Entscheidungsstichwort (Thema)

Ersatzzeitanrechnung bei Auslandsaufenthalt. Umfang der Sachaufklärungspflicht

 

Orientierungssatz

1. Verhindert an der Rückkehr aus dem Ausland iS von § 1251 Abs 1 Nr 3 RVO war der versicherte Nichtkriegsteilnehmer nur dann, wenn er den ernsthaften Willen gehabt hat, während oder nach Beendigung des Krieges in das Inland zurückzukehren. Ein solcher Wille wird nicht schon damit nachgewiesen, daß der Versicherte - ein seit 1923 in Argentinien lebender Deutscher - sich bei Kriegsbeginn bei der dortigen Deutschen Botschaft gemeldet hat (vgl BSG 1971-04-28 12 RJ 258/70 = SozR Nr 55 zu § 1251 RVO).
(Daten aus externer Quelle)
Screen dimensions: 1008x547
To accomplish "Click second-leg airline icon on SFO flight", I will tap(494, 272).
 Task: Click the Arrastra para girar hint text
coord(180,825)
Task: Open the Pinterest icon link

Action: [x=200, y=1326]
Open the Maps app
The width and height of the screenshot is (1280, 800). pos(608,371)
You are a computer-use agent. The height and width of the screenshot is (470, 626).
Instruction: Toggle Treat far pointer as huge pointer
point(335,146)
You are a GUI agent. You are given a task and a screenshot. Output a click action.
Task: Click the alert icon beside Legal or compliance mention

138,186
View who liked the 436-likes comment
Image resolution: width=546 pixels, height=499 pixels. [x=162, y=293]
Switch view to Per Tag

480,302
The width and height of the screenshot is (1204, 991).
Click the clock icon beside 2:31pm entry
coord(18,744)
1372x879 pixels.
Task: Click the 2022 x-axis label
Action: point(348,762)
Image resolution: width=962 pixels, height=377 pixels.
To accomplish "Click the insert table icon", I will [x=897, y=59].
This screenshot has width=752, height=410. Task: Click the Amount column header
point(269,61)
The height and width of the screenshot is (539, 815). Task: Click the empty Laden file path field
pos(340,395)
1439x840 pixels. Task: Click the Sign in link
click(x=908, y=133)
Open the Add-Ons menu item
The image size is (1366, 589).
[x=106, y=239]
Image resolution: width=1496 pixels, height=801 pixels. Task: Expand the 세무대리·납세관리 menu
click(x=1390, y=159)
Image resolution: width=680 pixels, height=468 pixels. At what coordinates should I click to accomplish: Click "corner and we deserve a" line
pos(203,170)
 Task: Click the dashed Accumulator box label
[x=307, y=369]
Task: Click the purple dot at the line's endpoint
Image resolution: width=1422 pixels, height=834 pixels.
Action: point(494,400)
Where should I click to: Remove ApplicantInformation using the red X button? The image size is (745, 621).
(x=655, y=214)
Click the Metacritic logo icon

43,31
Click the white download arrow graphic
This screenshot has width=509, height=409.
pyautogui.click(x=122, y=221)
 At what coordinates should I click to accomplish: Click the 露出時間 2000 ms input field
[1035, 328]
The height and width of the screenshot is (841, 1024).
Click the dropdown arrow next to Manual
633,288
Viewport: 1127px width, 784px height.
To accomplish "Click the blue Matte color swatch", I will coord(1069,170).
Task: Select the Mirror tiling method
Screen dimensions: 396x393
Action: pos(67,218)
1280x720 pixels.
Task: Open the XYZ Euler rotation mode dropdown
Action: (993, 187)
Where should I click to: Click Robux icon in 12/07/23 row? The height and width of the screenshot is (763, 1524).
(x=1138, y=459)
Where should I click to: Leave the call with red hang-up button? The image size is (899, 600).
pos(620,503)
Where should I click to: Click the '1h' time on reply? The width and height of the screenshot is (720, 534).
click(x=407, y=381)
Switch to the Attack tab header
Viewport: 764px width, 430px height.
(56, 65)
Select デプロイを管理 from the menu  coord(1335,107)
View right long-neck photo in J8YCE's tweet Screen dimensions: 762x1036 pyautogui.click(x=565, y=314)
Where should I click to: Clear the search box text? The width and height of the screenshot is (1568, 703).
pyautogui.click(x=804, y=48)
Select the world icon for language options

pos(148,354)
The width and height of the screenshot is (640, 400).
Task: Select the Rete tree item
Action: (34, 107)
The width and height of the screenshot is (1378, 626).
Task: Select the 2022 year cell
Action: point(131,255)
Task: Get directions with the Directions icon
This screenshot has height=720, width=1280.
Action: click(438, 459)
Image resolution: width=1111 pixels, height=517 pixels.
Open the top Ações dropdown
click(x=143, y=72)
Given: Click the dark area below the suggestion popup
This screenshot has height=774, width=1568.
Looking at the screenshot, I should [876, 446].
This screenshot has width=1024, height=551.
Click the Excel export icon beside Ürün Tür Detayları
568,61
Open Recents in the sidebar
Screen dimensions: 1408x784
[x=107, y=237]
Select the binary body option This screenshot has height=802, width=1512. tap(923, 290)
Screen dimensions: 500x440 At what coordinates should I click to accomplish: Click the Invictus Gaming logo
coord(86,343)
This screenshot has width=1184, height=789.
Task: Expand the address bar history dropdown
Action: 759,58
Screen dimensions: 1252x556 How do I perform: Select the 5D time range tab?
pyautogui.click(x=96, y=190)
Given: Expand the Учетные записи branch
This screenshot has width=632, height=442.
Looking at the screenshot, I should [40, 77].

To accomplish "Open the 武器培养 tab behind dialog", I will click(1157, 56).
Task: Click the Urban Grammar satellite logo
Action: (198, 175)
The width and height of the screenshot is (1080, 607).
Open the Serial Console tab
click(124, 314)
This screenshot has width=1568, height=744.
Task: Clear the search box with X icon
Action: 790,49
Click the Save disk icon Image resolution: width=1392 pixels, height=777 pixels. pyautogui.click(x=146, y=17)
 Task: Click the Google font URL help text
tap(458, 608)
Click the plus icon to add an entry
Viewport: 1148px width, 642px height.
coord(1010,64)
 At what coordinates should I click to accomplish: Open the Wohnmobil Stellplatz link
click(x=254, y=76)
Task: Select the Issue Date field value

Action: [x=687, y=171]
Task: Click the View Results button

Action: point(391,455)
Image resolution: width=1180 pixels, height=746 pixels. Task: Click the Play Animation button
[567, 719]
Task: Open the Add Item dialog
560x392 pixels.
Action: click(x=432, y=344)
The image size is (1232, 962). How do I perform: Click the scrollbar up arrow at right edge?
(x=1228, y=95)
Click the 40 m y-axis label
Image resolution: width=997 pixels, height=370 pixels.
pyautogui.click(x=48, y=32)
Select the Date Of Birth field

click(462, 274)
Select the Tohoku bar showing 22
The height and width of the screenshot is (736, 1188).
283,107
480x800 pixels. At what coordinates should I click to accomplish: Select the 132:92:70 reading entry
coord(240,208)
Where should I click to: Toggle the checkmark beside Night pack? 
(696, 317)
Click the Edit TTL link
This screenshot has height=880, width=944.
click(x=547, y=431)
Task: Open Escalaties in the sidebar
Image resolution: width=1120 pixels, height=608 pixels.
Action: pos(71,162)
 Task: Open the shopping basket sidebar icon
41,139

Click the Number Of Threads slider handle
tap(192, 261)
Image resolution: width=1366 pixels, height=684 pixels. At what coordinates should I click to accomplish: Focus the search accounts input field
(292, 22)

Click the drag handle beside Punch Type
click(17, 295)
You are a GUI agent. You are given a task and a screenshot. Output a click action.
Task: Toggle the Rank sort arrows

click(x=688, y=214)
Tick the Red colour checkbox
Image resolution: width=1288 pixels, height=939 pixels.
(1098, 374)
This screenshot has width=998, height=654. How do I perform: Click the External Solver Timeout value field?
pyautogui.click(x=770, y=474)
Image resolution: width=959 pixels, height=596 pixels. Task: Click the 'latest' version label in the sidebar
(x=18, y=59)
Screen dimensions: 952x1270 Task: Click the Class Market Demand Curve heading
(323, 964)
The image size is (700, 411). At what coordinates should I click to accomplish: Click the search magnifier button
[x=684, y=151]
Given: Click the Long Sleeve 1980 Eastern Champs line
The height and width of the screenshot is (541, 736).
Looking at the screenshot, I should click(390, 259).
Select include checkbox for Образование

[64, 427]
2. Die Pflicht, den Sachverhalt von Amts wegen zu erforschen, gebietet nicht die Vernehmung aller von einem Beteiligten bezeichneten Zeugen.

 

Normenkette

RVO § 1251 Abs. 1 Nr. 3 Fassung: 1957-02-23; SGG § 103

 

Verfahrensgang

LSG Nordrhein-Westfalen (Entscheidung vom 13.03.1973)

 

Tenor

Die Revision des Klägers gegen das Urteil des Landessozialgerichts für das Land Nordrhein-Westfalen vom 13. März 1973 wird zurückgewiesen.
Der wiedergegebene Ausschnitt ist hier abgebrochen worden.